# Global Lift

It's common for experiments to only impact a subset of the total audience (user base). In this case, a relevant question is "how will this localized experiment impact global metric values?". Eppo helps answer this question with its Global Impact calculator.

## Computing global lift​

To set the stage, let's consider the different populations of users throughout the experiment. First we note that for most real world experiments there is a population of users that are not eligible. This could be because they did not visit a certain page, or because they did not meet the targeting criteria for the experiment.

Next, we assume that there may be some users that are eligible for the experiment but still were not assigned to either variant. Examples include when an experiment has a traffic exposure less than 100%, or when experiments are run mutually exclusively to other concurrent experiment.

Note that this page will focus on an example where users are the experiment subject, but the same math also applies to AB tests ran on other subjects.

### Formalizing counterfactuals​

Now that we understand the difference populations, let's consider three scenarios:

1. Observed Data: The scenario we actually observe: within the eligible population, the treatment group gets a new variant and both the control and "not enrolled" groups receive the baseline experience.
2. Full Treatment Rollout (FTR): The counterfactual scenario where the entire eligible population received treatment
3. Full Control Rollout (FCR): The counterfactual scenario where the entire eligible population received control

Visually, we can represent the different audiences and scenarios as follows:

### A few definitions​

We ultimately want to understand the relative lift between the two counterfactuals scenarios: $FTR$ and $FCR$. Let $TM_T$ and $TM_C$ represent the total metric value (across both eligible and ineligible users) for these two scenarios.

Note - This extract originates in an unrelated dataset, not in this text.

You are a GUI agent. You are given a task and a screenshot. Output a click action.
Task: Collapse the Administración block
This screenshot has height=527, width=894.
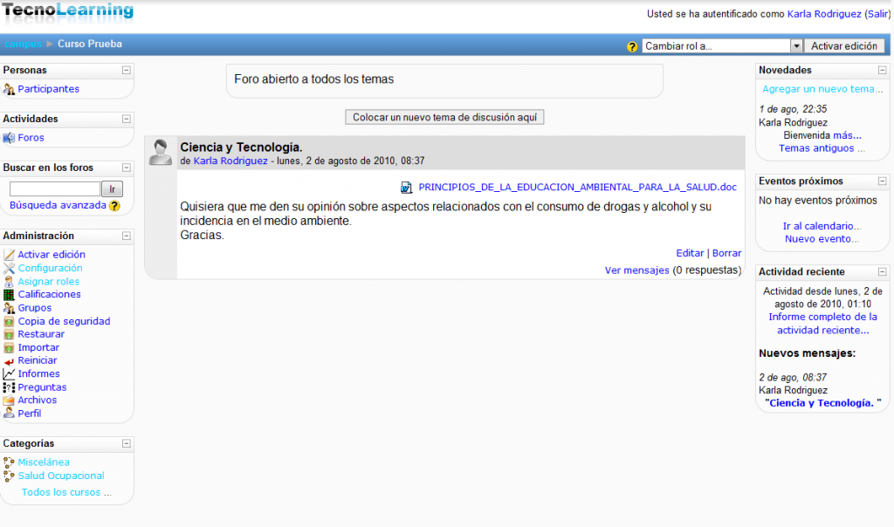click(127, 236)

Then, we can define Global Lift as

$\Delta_{global} = \frac{TM_T - TM_C}{TM_C}$

To measure this, let's first define a few more terms:

• $TM$ is the total metric value across all eligible and ineligible users in the observed data
• $X_T$ is the total metric value across users enrolled into treatment
• $X_C$ is the total metric value across users enrolled into control
• $TEM$ is the total metric value across eligible users enrolled into the experiment ($TEM= X_T + X_C$)
• $t_{exp}$ is the percent of eligible users randomly selected to be enrolled into the experiment
• $p_T$ is this percent of enrolled users who received the treatment (typically 50%)

All of these values can either be estimated directly from the observed data or are known from the experiment design. Next, we label similar terms in the other two scenarios. These are directly observed and instead must be estimated from the values above.

• $TEM_T$ is the total metric value of enrolled users had they all received treatment
• $TEM_C$ is the total metric value of enrolled users had they all received control
• $FER_T$ is the total metric value for all eligible users had they received treatment (Full Experiment Rollout)
• $FER_C$ is the total metric value for all eligible users had they received control

Visually, we can represent all these terms as follows:

### Deriving global lift​

First note that since the ineligible population isn't impacted by rolling out the experiment,

$TM_T - TM_C = FER_T - FER_C.$

Next, $FER_C$ can be estimated by scaling $X_C$ to the full eligible audience:

$FER_C = \frac{TEM_C}{t_{exp}} = \frac{1}{t_{exp}} \cdot \frac{X_C}{1 - p_T}.$

Similarly, $FER_T$ is given by

$FER_T = \frac{1}{t_{exp}} \cdot \frac{X_T}{p_T}.$

We now know how to compute $TM_T - TM_C$. Next we compute $TM_C$ by itself. To do this we just need to subtract the lift from the experiment from the observed global metric value:

$TM_C = TM - (TEM - TEM_C) = TM - \left(TEM - \frac{X_C}{1-p_T}\right)$

Putting this all together, we have our final expression for Global Lift:

$\Delta_{global} = \frac{TM_T - TM_C}{TM_C} = \frac{1}{t_{exp}} \left ( \frac{X_T}{p_T} - \frac{X_C}{1 - p_T} \right ) / \left (TM - TEM + \frac{X_C}{1-p_T} \right )$

## Coverage​

In additional to Global Lift, Eppo also displays the Coverage of the experiment. This is simply the percentage of the global metric value that came from subjects in the experiment:

$Coverage = TEM / TM.$

Coverage is not used in the Global Lift calculation above, but instead indicates how much of the total population was included in a given experiment, weighted by the metric of interest.